Air Rebusan Ubi Mampu Turunkan Berat Badan

Ubi Manis
Sumber :
  • Pixabay/Gaertringen

VIVA.co.id – Banyak orang yang menginginkan berat tubuh ideal dengan menggunakan berbagai cara. Tetapi, kini Anda tak perlu lagi pusing menentukan metode efektif untuk menurunkan berat badan, karena sejumlah ilmuwan menyatakan bahwa rahasia berat badan ideal ternyata cukup mudah dilakukan.

Sebuah penelitian baru, dilansir Daily Mail, menemukan bahwa meminum air sisa rebusan ubi dapat membantu Anda mendapatkan tubuh yang ideal.

Para ilmuwan menemukan, kandungan protein yang ada dalam air rebusan tersebut dapat menekan nafsu makan. Meskipun penelitian ini baru di ujicoba secara praklinik pada tikus, namun para peneliti mengatakan bahwa hal ini juga berpotensi terjadi pada manusia.
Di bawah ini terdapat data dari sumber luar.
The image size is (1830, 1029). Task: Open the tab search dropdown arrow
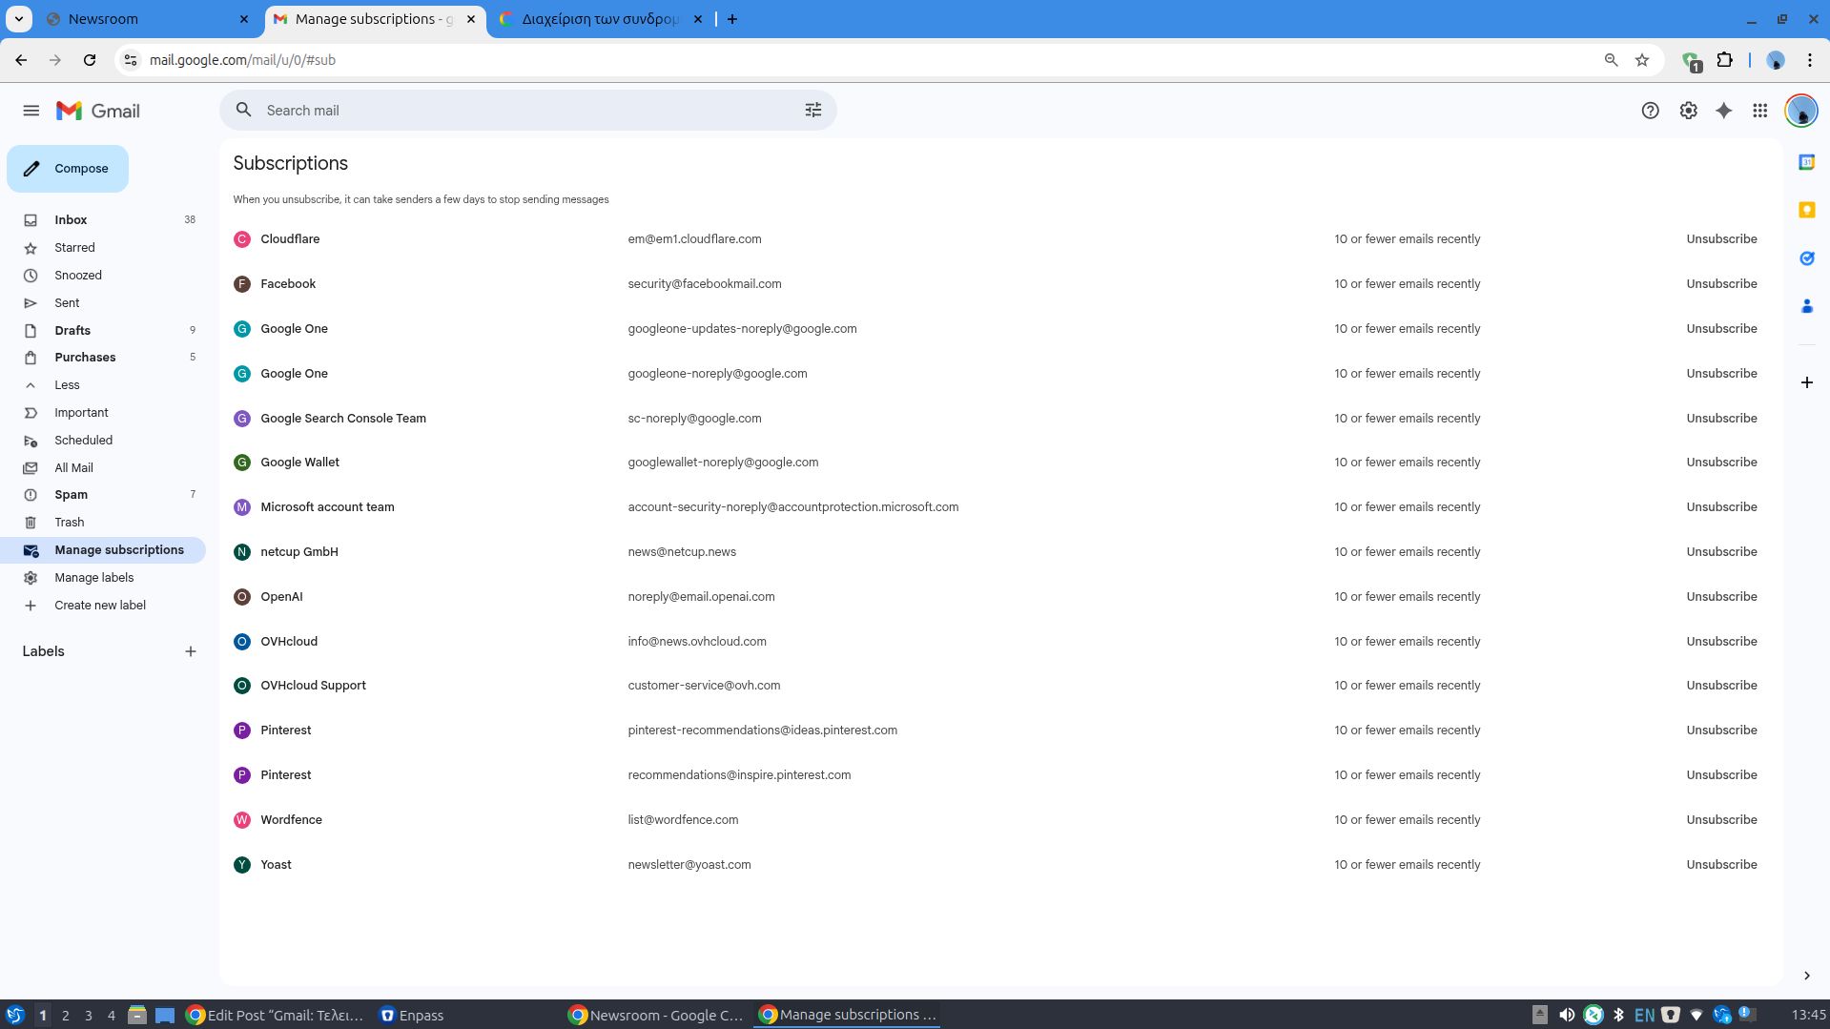click(x=18, y=19)
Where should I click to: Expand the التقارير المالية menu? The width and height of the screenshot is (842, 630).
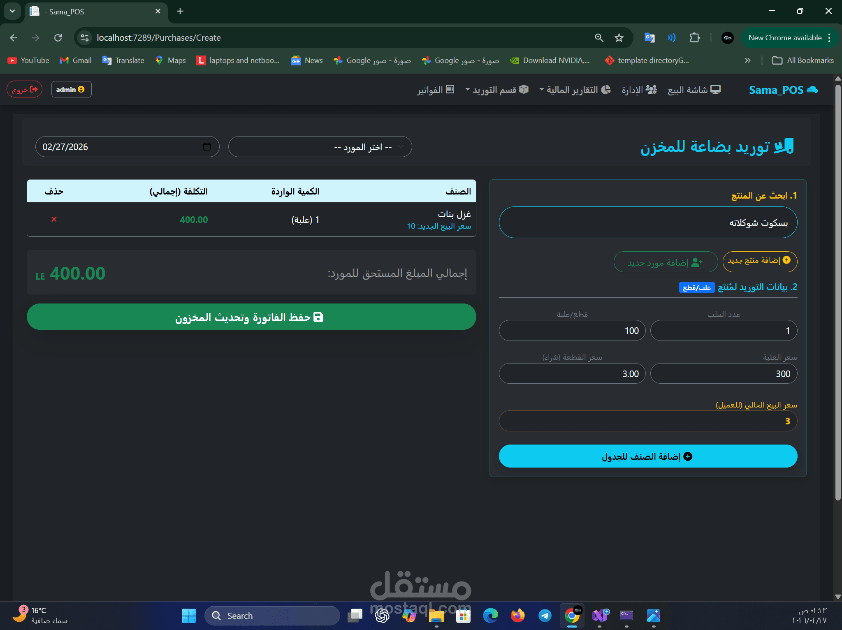click(x=575, y=90)
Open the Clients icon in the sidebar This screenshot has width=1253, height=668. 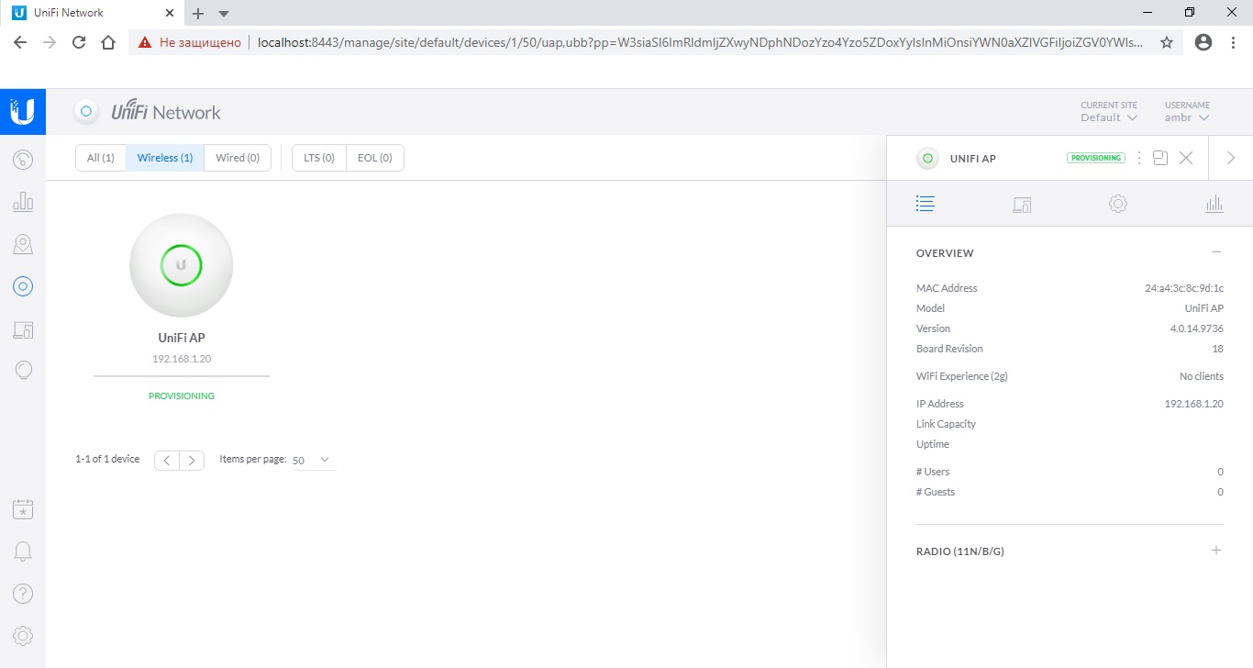click(x=23, y=329)
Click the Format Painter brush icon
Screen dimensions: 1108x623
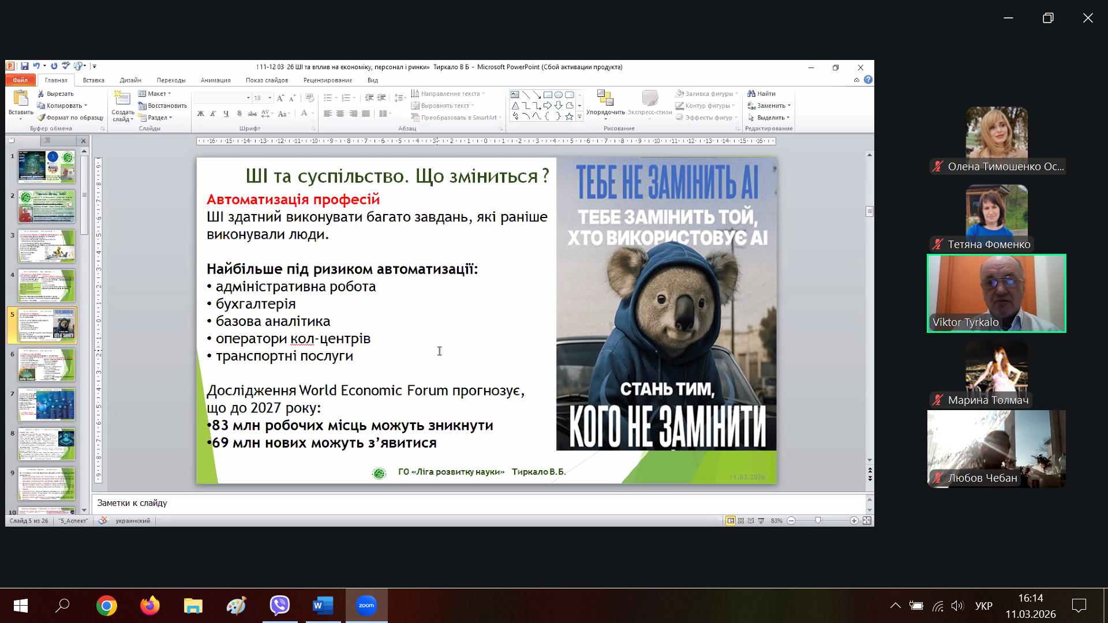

Penelitian yang diterbitkan dalam jurnal Heliyon ini, para peneliti dari Jepang, memberi makan beberapa kelompok tikus dengan diet tinggi lemak, mereka memberikan peptida ubi kadar tinggi yang diproduksi protein enzim pencernaan dalam air selama proses merebus.

Setelah 28 hari, tikus kemudian ditimbang dan diukur massa liver, serta jaringan lemaknya. Begitu juga dengan kadar kolesterol dan trigliserida, serta leptin yang mengendalikan rasa lapar.

Para peneliti dari National Agriculture and Food Research Organisation, Tsukuba, Jepang, ini juta mendata ukuran adiponektin yang mengukur sindrom metabolik.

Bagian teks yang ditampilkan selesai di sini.